Potential for reducing procurement costs in various product groups was also identified, which was to be realised within the framework of a co-sourcing approach. This also included a “make-or-buy” consideration for selected assemblies.
In the inventory reduction sub-project, all variables influencing the level of inventory, such as safety stock, order and production lot sizes, picking times, delivery times, delivery reliability, were first determined and compared with benchmarks.
Cross-functional teams then developed measures to sustainably reduce inventory and optimize working capital. For this purpose, the entire planning and production process was examined, from the delivery conditions on the procurement side to the planning quality in sales. For example, a supplier evaluation tool based on ERP data was developed to optimize batch sizes, delivery times and delivery reliability.

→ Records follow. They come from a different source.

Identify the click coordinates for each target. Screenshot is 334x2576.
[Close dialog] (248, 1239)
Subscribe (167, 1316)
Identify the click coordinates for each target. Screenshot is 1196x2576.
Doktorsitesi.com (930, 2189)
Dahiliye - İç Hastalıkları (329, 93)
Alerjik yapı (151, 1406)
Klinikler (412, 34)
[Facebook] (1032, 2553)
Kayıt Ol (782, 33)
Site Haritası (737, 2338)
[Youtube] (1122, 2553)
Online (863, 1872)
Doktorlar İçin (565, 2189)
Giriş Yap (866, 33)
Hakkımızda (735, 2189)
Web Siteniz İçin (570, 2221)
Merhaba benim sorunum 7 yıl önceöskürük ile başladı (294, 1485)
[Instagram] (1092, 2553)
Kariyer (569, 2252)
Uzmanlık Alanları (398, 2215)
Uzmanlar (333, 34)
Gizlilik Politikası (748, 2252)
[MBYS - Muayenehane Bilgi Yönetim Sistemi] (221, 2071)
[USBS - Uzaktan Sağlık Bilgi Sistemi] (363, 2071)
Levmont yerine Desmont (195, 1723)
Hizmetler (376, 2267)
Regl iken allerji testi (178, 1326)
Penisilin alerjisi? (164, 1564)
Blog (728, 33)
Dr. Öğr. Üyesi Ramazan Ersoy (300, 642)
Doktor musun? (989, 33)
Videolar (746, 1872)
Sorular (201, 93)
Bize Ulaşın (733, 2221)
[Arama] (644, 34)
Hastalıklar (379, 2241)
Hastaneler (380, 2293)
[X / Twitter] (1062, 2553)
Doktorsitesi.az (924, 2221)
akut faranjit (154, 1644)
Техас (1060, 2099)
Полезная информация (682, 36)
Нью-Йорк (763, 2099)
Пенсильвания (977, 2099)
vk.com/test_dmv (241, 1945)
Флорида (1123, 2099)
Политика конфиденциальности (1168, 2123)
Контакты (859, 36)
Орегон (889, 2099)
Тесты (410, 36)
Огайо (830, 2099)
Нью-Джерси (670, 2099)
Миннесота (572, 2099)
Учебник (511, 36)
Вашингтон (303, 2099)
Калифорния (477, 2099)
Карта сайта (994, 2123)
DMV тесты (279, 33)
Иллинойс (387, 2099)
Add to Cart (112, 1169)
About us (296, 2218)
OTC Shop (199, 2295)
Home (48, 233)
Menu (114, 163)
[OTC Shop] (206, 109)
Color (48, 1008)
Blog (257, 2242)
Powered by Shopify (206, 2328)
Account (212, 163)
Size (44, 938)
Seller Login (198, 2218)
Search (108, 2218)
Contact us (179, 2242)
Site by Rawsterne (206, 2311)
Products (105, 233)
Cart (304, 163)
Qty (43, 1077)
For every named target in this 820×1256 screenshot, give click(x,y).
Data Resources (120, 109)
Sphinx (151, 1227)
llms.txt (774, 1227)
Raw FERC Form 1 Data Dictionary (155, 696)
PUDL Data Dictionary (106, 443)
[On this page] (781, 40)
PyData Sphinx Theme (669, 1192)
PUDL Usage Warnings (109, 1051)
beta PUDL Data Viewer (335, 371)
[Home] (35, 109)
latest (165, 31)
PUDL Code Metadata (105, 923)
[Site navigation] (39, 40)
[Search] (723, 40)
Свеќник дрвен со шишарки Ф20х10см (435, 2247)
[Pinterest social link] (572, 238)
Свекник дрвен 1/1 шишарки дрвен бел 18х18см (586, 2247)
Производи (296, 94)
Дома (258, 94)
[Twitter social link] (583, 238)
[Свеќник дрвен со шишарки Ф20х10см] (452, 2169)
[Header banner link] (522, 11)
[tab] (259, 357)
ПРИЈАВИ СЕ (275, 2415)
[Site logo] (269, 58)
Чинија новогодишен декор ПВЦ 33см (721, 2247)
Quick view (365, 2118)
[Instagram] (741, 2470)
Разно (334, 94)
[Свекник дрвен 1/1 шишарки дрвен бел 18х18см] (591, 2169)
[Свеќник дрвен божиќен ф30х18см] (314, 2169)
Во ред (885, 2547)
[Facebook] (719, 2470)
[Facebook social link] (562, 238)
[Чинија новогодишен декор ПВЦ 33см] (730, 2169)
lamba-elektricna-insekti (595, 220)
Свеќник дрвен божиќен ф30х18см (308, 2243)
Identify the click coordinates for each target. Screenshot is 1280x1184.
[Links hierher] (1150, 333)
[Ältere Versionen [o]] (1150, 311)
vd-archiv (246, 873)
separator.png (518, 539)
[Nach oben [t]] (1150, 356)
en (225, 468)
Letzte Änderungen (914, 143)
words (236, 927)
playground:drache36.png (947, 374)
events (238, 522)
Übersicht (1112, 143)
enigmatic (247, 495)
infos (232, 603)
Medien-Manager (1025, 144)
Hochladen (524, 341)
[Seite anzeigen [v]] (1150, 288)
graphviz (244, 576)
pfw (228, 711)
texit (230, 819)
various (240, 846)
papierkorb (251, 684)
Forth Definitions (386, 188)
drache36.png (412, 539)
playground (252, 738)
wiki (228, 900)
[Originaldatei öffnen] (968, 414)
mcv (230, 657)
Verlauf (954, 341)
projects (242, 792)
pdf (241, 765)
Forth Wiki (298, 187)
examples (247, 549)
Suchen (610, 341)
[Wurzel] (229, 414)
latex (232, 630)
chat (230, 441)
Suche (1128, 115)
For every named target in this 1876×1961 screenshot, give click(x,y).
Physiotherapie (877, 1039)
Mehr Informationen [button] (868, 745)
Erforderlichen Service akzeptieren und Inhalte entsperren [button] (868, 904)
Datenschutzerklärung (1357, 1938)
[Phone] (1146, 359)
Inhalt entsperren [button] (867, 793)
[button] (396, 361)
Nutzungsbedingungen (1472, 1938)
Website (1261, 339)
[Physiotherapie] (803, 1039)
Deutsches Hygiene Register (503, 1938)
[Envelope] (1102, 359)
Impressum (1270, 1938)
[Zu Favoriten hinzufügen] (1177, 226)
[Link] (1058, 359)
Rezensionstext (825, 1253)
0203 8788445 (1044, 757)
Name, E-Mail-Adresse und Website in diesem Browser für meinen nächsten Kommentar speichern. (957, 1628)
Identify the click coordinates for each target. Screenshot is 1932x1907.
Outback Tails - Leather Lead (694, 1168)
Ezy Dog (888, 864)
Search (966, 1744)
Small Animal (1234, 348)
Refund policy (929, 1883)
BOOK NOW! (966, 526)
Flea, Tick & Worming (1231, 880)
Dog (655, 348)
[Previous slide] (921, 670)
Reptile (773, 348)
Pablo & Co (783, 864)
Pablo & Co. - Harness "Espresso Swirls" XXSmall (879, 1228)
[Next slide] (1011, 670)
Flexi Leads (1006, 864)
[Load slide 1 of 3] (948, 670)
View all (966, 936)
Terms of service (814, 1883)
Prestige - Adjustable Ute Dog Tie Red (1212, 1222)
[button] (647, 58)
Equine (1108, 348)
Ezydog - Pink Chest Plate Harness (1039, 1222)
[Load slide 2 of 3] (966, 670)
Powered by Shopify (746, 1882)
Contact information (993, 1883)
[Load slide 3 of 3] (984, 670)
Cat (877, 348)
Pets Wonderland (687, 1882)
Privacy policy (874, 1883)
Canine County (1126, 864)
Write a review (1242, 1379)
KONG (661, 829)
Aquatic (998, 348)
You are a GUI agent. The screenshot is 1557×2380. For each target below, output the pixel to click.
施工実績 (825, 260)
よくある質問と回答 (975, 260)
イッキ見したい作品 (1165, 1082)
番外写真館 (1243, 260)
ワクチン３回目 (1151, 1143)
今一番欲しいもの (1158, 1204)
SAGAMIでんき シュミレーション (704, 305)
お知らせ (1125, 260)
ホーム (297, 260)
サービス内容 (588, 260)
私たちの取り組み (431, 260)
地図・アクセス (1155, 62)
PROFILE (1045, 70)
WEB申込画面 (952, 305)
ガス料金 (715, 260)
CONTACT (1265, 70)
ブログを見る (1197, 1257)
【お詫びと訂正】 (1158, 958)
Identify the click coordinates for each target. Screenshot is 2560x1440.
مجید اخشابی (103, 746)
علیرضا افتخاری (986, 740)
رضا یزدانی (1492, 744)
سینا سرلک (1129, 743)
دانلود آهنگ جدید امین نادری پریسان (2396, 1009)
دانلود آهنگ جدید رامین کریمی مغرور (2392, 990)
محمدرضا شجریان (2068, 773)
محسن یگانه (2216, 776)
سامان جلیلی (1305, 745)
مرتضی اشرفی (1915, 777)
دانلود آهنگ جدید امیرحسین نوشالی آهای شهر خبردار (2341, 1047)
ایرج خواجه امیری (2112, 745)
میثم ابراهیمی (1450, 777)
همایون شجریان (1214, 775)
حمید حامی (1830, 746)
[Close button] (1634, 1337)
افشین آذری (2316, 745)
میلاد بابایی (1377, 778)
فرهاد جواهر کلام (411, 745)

Using the tool, significant improvements in order lot sizes and delivery times could be achieved in supplier negotiations.
In a second step, suppliers were identified via the our database who fulfilled the predefined criteria. After detailed technical consultations with these suppliers, the external manufacturing costs could be determined. The complex internal cost structure was recalculated bottom-up in cooperation with various departments and used as a basis for external cost comparison.
The introduction of professional tools enabled the machine tool manufacturer to identify and implement the necessary levers to reduce inventory and achieve savings. Due to the intensive cooperation in the implementation phase, the inventory and the procurement costs could be significantly reduced.
In the make-or-buy sub-project, high-performance suppliers were identified for cooperation. The various make-or-buy scenarios were evaluated in detail and a transparent basis for decision-making was developed.